Syrian curator opens exhibition to honour MP’s work
In Manchester, CultureLabs project manager at the People's History Museum, Abir Tobji, who is from Syria, described Cox as her "hero" and to mark the fifth anniversary of her death has opened a year-long exhibition called More in Common: in memory of Jo Cox.
On display for the first time since her death is the Jo Cox Memorial Wall, which was erected outside the Houses of Parliament in London in the aftermath of her murder and features hundreds of handwritten tributes.
“Jo’s beliefs and message reach out to everyone and represent the values that she lived by, just as this exhibition is intended to reach out to everyone,” Ms Tobji said.
“Jo’s story joins the stories of individuals who embody her belief in ‘more in common’ and highlights the realities of a diverse world, both from an individual and collective perspective. We hope all of the stories will inspire visitors to gain a greater appreciation of the power of a ‘more in common’ view of the world.”
Ms Tobji told The National that Cox worked tirelessly to protect Syrians.
“During her humanitarian career, Jo witnessed the suffering of people in different areas around the world," she said.
"I believe this gave her a deeper understanding of foreign policy as a politician where we can clearly see her passion in fighting injustice.
"Jo recognised the importance of her role in the House of Commons and acted tirelessly to protect civilians from atrocities in conflicts, rather than simply provide aid for them.
"As a Syrian refugee here in the UK, I’ll never forget Jo’s efforts to launch the all-party parliamentary group Friends of Syria and all her speeches in Parliament to mobilise her fellow MPs to find policy solutions.”
Cox’s sister, Kim Leadbeater ,said her family had released images that would go on display.
“This exhibition is a fantastic way to remember Jo, her life and her work. It has a special resonance as it coincides with the fifth anniversary of Jo being taken from us,” she said.

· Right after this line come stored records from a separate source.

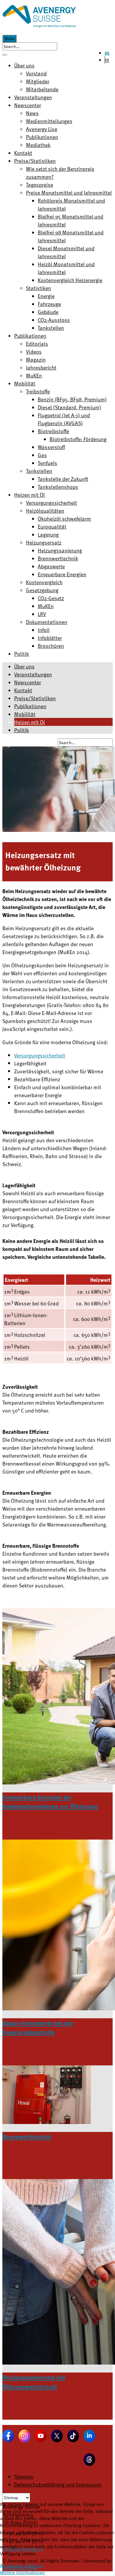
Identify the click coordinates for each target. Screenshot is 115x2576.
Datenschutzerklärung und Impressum (58, 2484)
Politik (21, 730)
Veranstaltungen (33, 674)
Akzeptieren (12, 2565)
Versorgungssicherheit (39, 1055)
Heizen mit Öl (29, 722)
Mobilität (24, 714)
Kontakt (23, 690)
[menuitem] (24, 65)
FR (107, 60)
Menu (9, 39)
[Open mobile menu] (4, 55)
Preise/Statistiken (35, 698)
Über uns (24, 666)
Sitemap (23, 2476)
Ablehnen (34, 2565)
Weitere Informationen (22, 2572)
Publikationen (30, 706)
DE (107, 53)
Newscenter (27, 682)
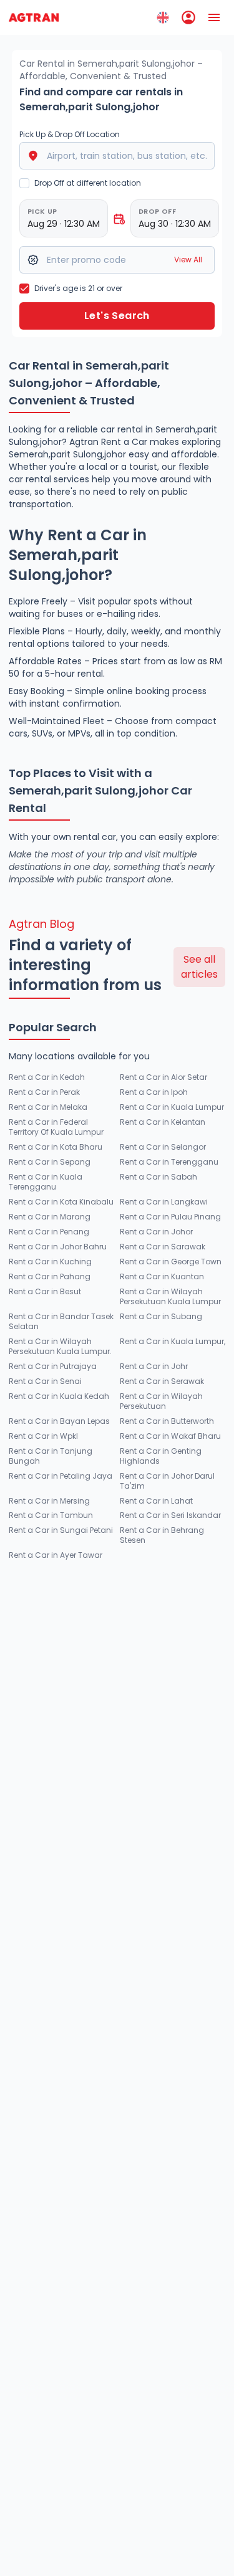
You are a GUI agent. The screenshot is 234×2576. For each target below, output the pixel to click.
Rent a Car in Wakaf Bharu (170, 1436)
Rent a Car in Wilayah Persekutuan (161, 1401)
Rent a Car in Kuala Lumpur (172, 1107)
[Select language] (163, 17)
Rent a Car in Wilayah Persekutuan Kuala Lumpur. (60, 1347)
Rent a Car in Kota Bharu (55, 1147)
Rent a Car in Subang (161, 1317)
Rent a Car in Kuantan (162, 1277)
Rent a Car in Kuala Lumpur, (172, 1342)
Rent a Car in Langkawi (164, 1202)
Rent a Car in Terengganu (169, 1162)
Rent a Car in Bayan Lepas (59, 1421)
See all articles (199, 966)
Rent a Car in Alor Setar (163, 1077)
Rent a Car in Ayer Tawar (55, 1555)
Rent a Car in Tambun (51, 1515)
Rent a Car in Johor (156, 1232)
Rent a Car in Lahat (156, 1501)
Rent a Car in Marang (49, 1217)
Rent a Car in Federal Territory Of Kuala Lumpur (56, 1127)
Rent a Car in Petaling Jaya (60, 1476)
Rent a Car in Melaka (48, 1107)
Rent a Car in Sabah (158, 1177)
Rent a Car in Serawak (162, 1381)
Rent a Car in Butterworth (167, 1421)
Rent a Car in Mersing (49, 1501)
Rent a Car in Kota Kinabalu (61, 1202)
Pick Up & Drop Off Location (69, 135)
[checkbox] (24, 183)
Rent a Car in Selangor (163, 1147)
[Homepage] (34, 17)
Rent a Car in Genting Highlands (161, 1456)
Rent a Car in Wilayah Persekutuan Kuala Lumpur (170, 1297)
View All (188, 259)
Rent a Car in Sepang (49, 1162)
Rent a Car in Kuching (50, 1262)
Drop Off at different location (87, 183)
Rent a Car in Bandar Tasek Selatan (61, 1322)
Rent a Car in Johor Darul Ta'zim (167, 1481)
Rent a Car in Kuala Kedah (59, 1396)
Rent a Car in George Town (171, 1262)
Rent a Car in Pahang (49, 1277)
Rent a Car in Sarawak (162, 1247)
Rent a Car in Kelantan (162, 1122)
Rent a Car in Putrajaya (53, 1366)
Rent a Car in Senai (45, 1381)
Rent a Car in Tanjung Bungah (50, 1456)
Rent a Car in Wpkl (43, 1436)
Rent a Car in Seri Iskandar (170, 1515)
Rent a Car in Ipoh (154, 1092)
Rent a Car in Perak (44, 1092)
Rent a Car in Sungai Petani (61, 1530)
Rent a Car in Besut (45, 1292)
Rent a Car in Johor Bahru (58, 1247)
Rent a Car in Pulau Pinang (170, 1217)
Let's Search (117, 315)
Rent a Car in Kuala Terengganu (45, 1182)
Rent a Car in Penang (49, 1232)
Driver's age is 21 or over (78, 288)
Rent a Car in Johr (154, 1366)
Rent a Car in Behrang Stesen (162, 1535)
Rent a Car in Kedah (47, 1077)
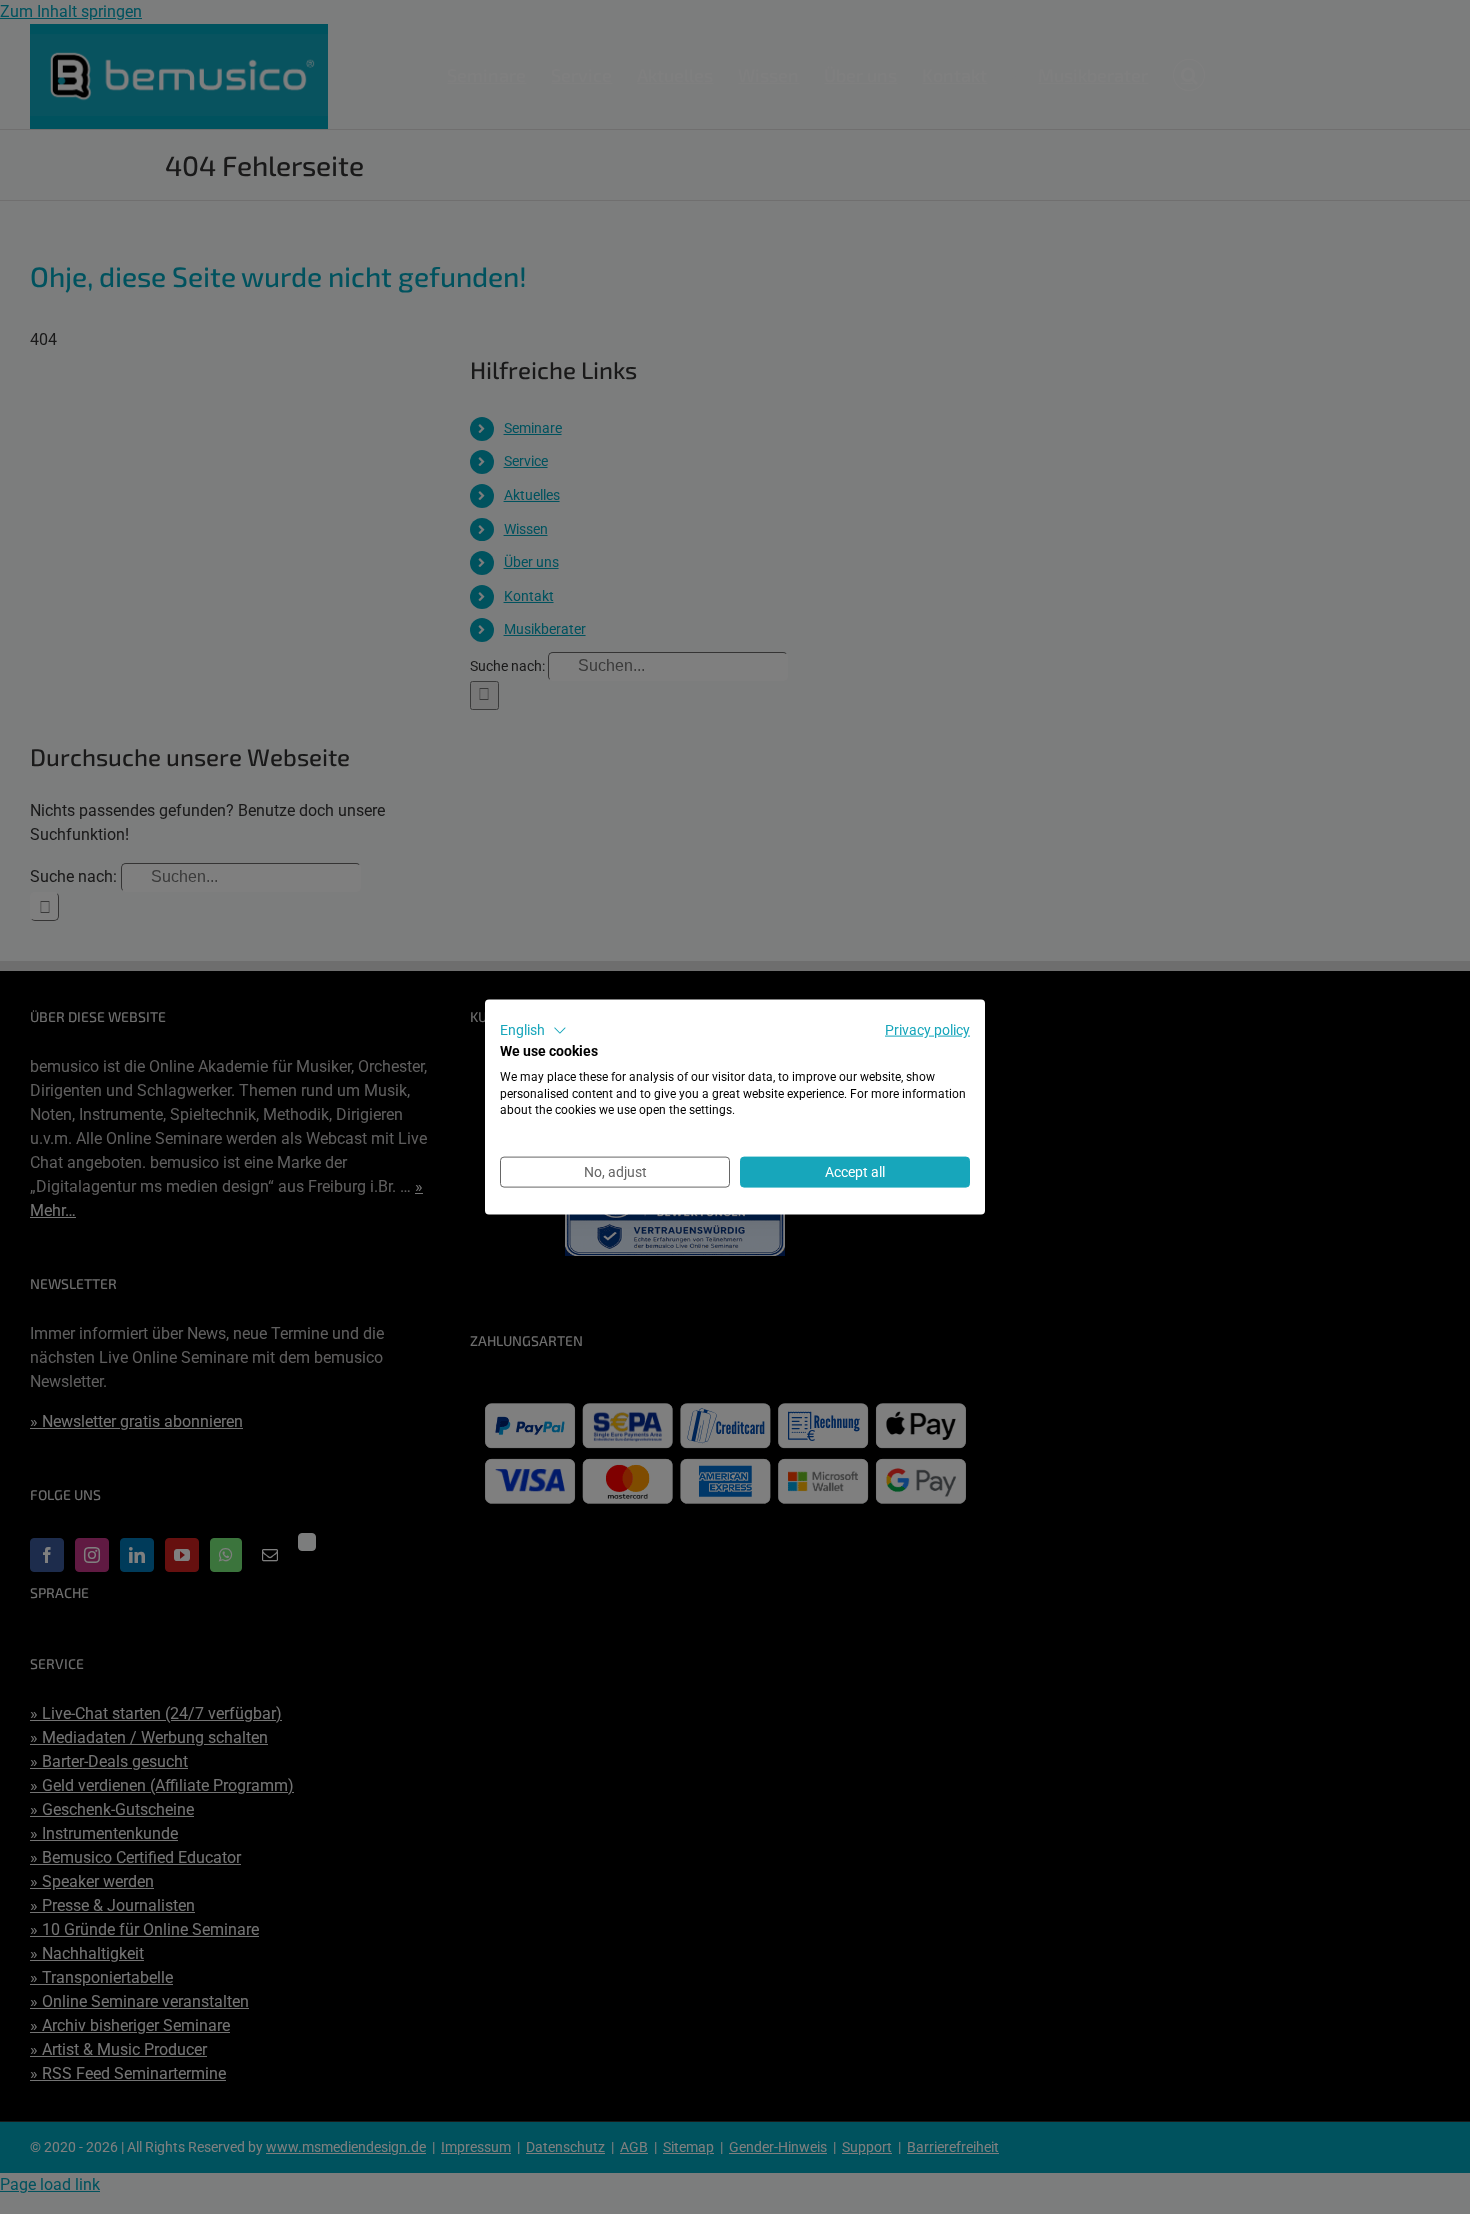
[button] (533, 1031)
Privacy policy (927, 1030)
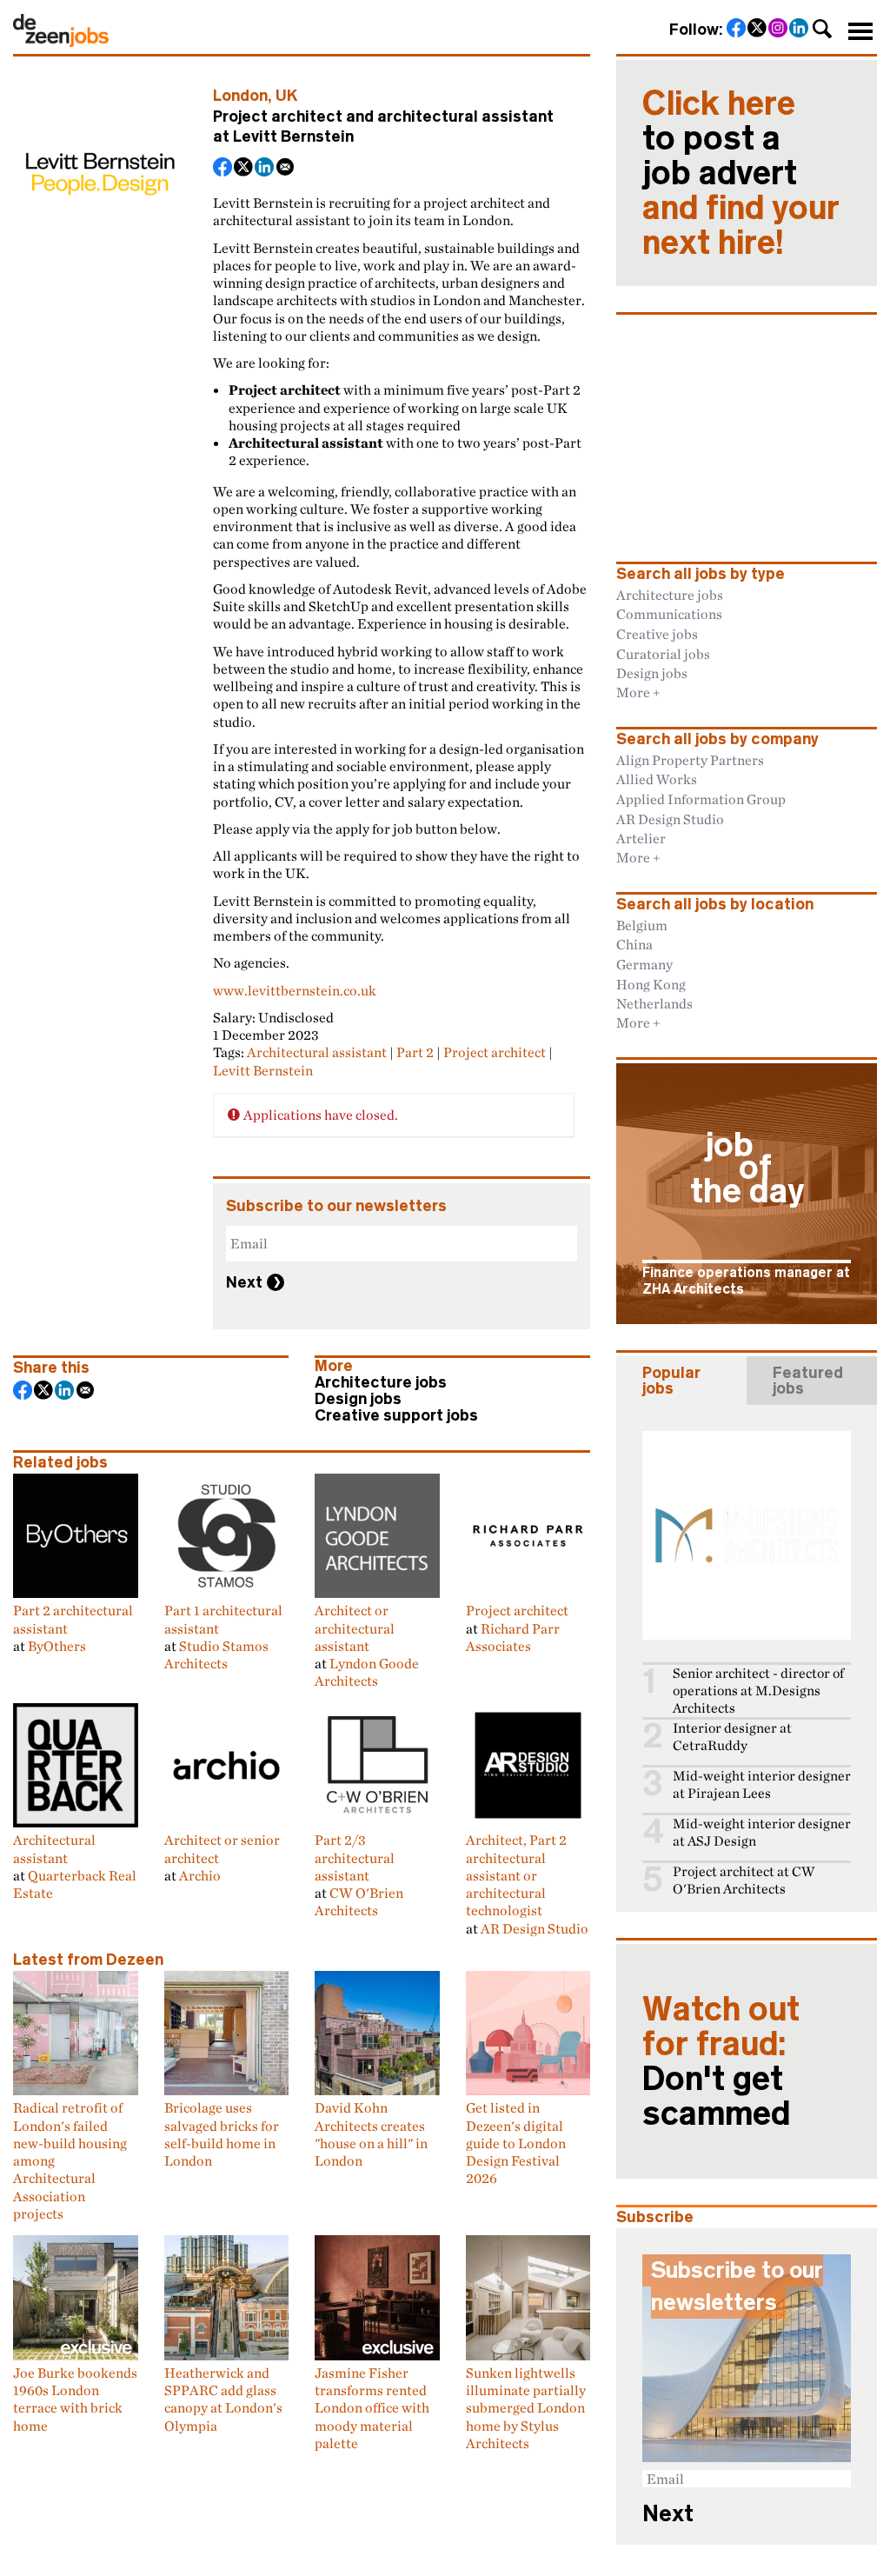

“As a family we have taken the opportunity to go through the piles of photos and other memories of Jo and many of these will go on display for the first time.
“It’s been a bittersweet experience, of course, but we are hugely grateful to everybody at People’s History Museum for their work in putting on what I know will be an amazing and inspirational exhibition.”
The Syria Campaign hopes the exhibition and anniversary will help reinvigorate her legacy.
"When Jo Cox was killed on June 16 the Syrian people – inside and outside the country – lost their most vocal and passionate defender on the international stage," the campaign said.
“It is now down to others to continue her legacy and strive for the protection of civilians everywhere – in Syria and beyond.”